__Quoted passage__
###
By Voces Staff
In 1966, Richard Soto of Tracy, California, should have rotated off with his surgical team from a hospital ship off the coast of Vietnam. Instead, he stayed on, going AWOL, feeling an obligation to incoming casualties.“I told the doctor that I was working with, ‘I’m not going home.’ He says, ‘Well ... when they come to investigate, I’ll tell them you were here,’” Soto said. “I think he knew there was going to be a court-martial.” But Soto was not court-martialed; he was honorably discharged in 1968.
He was a twin born Aug. 19, 1944, to a farm labor contractor and a homemaker. Soto's father died in a car crash when Soto was 3 years old, leaving his mother to raise five children alone. When his mother remarried later, he didn't get along with his new stepfather and left the family home at 14. He enlisted in the Navy after high school.
After his military service, Soto attended Delta College in Stockton and began learning about the Chicano movement. He participated in several Mexican American civil rights organizations and events, including the Movimiento Estudiantil Chicano de Aztlan (MEChA), the Chicano Moratorium in 1970, and the Raza Unida Party. He earned degrees from Delta and from California State, Sacramento; he also received a teaching credential and a master's in counseling from Cal State, San Francisco.
Soto worked as a counselor at Tracy Unified School District from 1976 to 2011. Since 2011, he has been an adult school counselor. In 2016, he opened the Chicano Research Center in Stockton, offering an extensive library of Raza books, videos, ballads, and other artifacts to students and anyone interested in Chicano history. Soto was married and divorced twice and has three children from those marriages: Scott Michael, Miguel E. and Enriqueta F. Soto.
###
__Your tasks__
1. Summarize the profile of Richard Soto in two sentences.
2. From the profile of Richard Soto, extract the passage starting at "After his military" and ending at "State, San Francisco.".

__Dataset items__
###
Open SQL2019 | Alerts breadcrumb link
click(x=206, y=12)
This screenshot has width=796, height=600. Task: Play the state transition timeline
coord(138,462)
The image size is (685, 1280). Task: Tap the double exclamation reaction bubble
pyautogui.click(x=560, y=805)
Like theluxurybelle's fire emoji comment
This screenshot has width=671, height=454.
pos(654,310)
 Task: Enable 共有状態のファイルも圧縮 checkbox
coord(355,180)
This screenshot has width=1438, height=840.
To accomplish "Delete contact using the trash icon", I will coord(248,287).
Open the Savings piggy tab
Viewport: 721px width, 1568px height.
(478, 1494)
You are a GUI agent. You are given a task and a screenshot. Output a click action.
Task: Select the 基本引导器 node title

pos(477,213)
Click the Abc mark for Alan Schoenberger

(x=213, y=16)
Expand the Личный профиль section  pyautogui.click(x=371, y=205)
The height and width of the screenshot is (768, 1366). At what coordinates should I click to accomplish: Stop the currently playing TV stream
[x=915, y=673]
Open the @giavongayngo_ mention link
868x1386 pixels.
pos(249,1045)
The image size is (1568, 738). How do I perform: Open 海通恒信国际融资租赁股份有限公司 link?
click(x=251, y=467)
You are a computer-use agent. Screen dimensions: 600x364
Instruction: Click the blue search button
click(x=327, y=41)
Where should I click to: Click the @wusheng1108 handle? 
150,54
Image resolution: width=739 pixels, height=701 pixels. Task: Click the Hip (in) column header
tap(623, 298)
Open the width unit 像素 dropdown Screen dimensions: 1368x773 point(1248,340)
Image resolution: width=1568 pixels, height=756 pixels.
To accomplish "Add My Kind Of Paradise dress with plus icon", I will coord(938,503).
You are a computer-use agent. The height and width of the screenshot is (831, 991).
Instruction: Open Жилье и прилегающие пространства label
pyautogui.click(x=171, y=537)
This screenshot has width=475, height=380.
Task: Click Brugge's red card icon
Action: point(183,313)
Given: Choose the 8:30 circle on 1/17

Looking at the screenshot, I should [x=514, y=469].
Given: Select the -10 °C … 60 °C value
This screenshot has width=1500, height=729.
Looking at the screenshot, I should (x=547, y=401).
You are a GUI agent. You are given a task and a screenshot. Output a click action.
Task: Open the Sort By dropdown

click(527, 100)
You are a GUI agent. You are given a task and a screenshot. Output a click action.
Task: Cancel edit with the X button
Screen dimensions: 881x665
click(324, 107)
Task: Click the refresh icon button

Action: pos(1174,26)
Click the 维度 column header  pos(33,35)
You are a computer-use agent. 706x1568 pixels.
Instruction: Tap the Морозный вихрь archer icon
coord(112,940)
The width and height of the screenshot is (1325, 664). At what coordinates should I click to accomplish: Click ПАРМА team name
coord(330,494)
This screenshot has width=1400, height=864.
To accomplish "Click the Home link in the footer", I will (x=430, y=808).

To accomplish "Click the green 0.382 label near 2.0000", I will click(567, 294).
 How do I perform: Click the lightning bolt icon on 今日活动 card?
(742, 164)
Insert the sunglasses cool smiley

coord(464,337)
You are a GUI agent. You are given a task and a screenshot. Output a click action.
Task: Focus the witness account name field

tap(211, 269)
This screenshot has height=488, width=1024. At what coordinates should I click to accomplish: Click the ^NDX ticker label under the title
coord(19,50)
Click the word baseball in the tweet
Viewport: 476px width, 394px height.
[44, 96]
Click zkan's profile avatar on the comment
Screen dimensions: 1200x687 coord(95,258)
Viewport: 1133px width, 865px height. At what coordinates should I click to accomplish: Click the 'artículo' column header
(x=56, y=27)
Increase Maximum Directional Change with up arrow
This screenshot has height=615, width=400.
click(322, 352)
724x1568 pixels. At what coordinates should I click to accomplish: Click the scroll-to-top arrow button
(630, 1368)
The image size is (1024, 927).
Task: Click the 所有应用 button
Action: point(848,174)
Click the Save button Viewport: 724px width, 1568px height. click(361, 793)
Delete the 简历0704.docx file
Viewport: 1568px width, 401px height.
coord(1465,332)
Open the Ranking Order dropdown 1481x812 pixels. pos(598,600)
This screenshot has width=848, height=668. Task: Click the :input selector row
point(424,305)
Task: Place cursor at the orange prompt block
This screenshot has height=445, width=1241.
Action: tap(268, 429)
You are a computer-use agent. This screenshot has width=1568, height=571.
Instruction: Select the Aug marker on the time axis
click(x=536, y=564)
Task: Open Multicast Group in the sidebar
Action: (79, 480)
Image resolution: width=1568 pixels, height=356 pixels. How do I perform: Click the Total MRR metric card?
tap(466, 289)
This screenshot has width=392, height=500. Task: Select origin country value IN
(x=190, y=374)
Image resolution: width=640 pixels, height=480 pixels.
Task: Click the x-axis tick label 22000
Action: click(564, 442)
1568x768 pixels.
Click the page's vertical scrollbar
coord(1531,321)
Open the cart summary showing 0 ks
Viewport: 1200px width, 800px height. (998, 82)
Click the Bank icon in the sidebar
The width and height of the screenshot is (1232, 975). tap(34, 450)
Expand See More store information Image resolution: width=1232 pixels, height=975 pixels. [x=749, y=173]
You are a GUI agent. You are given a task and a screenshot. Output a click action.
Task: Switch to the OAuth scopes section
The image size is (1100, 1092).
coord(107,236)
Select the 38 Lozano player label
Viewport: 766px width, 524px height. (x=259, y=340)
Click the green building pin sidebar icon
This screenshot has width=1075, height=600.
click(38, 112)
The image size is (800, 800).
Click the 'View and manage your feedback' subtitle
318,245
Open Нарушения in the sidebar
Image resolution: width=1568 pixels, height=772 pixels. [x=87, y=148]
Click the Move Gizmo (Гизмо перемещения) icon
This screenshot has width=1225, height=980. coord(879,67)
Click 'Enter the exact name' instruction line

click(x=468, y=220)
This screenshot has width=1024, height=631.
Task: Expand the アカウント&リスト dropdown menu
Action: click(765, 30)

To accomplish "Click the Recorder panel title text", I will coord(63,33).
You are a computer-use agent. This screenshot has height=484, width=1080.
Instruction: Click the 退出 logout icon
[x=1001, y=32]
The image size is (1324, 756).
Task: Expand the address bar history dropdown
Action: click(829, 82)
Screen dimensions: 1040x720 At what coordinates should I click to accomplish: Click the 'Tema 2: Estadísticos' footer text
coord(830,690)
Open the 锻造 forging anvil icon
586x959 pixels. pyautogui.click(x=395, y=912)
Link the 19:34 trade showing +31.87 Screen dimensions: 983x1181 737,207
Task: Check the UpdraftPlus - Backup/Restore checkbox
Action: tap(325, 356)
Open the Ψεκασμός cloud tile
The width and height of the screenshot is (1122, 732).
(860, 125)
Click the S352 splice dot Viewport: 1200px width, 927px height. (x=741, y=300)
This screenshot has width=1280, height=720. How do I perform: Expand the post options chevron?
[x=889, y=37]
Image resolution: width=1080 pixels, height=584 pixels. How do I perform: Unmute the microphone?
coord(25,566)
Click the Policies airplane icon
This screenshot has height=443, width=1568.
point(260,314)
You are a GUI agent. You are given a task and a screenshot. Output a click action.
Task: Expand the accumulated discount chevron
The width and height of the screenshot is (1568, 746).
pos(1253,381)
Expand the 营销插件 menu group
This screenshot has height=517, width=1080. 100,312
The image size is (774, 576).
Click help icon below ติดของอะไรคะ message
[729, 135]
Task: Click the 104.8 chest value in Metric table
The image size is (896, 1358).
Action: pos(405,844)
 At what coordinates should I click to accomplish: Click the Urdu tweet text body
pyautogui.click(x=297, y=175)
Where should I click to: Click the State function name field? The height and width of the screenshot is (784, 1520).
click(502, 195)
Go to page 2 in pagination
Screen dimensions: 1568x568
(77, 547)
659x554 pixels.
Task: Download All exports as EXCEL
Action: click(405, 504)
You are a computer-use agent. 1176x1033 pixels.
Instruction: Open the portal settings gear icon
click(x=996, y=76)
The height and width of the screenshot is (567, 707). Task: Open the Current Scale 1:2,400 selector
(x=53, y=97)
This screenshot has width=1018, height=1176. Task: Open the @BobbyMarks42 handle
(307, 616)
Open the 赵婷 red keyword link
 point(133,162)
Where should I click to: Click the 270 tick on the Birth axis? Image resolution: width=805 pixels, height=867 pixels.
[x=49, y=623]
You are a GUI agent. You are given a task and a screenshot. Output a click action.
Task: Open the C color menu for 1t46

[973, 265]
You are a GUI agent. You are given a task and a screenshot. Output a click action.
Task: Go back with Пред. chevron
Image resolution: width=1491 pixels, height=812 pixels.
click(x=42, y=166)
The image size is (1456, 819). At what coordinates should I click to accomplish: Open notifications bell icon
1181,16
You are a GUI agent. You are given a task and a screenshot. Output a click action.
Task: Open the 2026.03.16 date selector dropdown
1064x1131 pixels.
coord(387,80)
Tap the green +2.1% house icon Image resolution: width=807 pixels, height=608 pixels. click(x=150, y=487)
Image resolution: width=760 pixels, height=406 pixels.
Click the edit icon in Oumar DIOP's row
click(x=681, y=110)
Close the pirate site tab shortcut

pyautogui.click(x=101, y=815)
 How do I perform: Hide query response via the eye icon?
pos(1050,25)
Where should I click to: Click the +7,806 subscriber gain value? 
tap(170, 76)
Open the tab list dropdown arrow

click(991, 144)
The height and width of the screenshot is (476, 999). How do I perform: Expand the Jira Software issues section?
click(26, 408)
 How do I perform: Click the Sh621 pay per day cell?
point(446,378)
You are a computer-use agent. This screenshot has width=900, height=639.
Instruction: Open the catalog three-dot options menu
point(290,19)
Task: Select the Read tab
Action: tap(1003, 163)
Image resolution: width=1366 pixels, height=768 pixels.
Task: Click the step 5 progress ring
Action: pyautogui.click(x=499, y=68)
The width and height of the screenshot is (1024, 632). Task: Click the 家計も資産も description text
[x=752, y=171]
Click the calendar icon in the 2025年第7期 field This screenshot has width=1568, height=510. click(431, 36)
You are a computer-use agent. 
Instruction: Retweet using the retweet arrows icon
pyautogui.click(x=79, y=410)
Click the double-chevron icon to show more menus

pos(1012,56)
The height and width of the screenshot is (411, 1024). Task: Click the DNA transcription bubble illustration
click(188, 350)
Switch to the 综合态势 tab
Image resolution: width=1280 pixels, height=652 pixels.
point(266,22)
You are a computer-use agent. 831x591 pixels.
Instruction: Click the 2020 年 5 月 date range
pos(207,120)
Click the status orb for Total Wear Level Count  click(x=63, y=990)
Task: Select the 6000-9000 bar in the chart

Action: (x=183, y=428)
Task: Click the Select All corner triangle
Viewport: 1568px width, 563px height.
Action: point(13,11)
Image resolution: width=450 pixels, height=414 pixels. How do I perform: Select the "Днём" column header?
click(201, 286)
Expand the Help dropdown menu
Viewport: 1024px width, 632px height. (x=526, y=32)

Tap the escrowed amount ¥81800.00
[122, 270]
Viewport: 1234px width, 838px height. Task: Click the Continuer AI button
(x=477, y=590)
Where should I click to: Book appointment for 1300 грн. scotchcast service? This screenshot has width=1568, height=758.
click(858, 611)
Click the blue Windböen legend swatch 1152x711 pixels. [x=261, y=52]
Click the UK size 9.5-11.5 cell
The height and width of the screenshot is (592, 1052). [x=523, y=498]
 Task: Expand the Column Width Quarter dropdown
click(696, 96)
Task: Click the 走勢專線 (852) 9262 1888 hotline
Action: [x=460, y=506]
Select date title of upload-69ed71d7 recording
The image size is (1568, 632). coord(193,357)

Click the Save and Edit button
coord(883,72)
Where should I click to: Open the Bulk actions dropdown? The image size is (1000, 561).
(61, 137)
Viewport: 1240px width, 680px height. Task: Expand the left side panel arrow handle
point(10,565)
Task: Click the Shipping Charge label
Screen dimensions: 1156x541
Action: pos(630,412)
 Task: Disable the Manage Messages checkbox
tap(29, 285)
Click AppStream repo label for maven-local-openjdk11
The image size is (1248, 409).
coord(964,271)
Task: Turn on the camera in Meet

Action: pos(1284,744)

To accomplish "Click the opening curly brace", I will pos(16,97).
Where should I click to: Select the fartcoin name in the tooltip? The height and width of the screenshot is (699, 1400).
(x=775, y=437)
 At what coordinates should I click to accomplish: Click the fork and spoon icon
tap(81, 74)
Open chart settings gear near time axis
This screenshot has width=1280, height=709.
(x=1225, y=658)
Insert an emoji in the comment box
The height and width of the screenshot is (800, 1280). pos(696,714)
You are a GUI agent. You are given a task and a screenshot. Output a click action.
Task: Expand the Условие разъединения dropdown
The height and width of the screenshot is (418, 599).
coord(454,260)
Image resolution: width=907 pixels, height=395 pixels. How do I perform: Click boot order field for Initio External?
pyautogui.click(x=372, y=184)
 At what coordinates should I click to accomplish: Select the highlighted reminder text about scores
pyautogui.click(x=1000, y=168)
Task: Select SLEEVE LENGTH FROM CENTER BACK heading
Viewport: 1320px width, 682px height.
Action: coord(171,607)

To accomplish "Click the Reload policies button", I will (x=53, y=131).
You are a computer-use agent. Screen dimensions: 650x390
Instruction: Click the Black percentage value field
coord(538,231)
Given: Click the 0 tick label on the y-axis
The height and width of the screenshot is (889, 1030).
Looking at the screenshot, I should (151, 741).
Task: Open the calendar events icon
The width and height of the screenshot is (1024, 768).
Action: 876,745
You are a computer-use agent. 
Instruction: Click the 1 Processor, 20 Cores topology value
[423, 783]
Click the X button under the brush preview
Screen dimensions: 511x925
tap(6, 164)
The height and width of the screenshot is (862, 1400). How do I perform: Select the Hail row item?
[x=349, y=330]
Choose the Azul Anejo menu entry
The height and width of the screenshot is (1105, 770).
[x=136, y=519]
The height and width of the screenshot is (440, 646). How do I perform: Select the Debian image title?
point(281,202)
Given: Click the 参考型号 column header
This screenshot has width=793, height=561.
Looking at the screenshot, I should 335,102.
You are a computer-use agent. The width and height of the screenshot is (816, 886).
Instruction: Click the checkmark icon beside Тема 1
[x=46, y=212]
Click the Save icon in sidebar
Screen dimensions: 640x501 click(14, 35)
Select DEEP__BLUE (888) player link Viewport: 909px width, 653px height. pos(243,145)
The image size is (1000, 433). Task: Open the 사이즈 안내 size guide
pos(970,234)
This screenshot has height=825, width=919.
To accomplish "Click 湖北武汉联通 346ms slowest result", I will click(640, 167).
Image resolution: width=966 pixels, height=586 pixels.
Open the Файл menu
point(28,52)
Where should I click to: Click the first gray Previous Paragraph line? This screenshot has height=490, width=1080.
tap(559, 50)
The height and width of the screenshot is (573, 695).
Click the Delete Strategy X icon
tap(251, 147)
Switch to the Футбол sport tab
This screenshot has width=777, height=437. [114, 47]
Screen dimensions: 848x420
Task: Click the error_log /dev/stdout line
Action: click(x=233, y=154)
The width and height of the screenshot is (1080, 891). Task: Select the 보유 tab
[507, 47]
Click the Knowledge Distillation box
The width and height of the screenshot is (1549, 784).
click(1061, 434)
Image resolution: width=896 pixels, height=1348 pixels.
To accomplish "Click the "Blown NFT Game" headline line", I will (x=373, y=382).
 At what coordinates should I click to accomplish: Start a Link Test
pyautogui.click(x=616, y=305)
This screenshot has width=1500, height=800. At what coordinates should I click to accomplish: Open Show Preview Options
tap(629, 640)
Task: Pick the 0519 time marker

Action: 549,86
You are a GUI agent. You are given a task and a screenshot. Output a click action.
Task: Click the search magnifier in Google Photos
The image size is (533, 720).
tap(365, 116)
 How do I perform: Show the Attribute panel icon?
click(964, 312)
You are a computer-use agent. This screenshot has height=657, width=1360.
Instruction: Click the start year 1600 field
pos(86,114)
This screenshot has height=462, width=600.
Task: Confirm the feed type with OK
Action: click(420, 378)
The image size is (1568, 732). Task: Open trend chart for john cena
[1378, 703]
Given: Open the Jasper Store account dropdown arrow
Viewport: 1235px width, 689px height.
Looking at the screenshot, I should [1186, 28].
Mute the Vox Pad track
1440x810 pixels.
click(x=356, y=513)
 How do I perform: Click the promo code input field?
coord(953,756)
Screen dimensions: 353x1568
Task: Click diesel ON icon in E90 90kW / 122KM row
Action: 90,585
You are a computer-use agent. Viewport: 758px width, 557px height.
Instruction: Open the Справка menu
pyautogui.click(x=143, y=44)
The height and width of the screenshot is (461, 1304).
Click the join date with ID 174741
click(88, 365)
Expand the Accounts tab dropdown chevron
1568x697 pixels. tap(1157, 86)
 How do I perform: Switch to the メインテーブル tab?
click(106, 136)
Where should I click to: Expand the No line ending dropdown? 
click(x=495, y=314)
###
__Answers for each item__
1. Richard Soto, born in 1944, enlisted in the Navy after high school, and in 1966 he stayed on a hospital ship off Vietnam instead of rotating off with his surgical team, yet he was honorably discharged in 1968. He then studied at Delta College and two Cal State campuses, joined Mexican American civil rights groups and events, worked as a school counselor, and in 2016 opened the Chicano Research Center in Stockton.

2.
After his military service, Soto attended Delta College in Stockton and began learning about the Chicano movement. He participated in several Mexican American civil rights organizations and events, including the Movimiento Estudiantil Chicano de Aztlan (MEChA), the Chicano Moratorium in 1970, and the Raza Unida Party. He earned degrees from Delta and from California State, Sacramento; he also received a teaching credential and a master's in counseling from Cal State, San Francisco.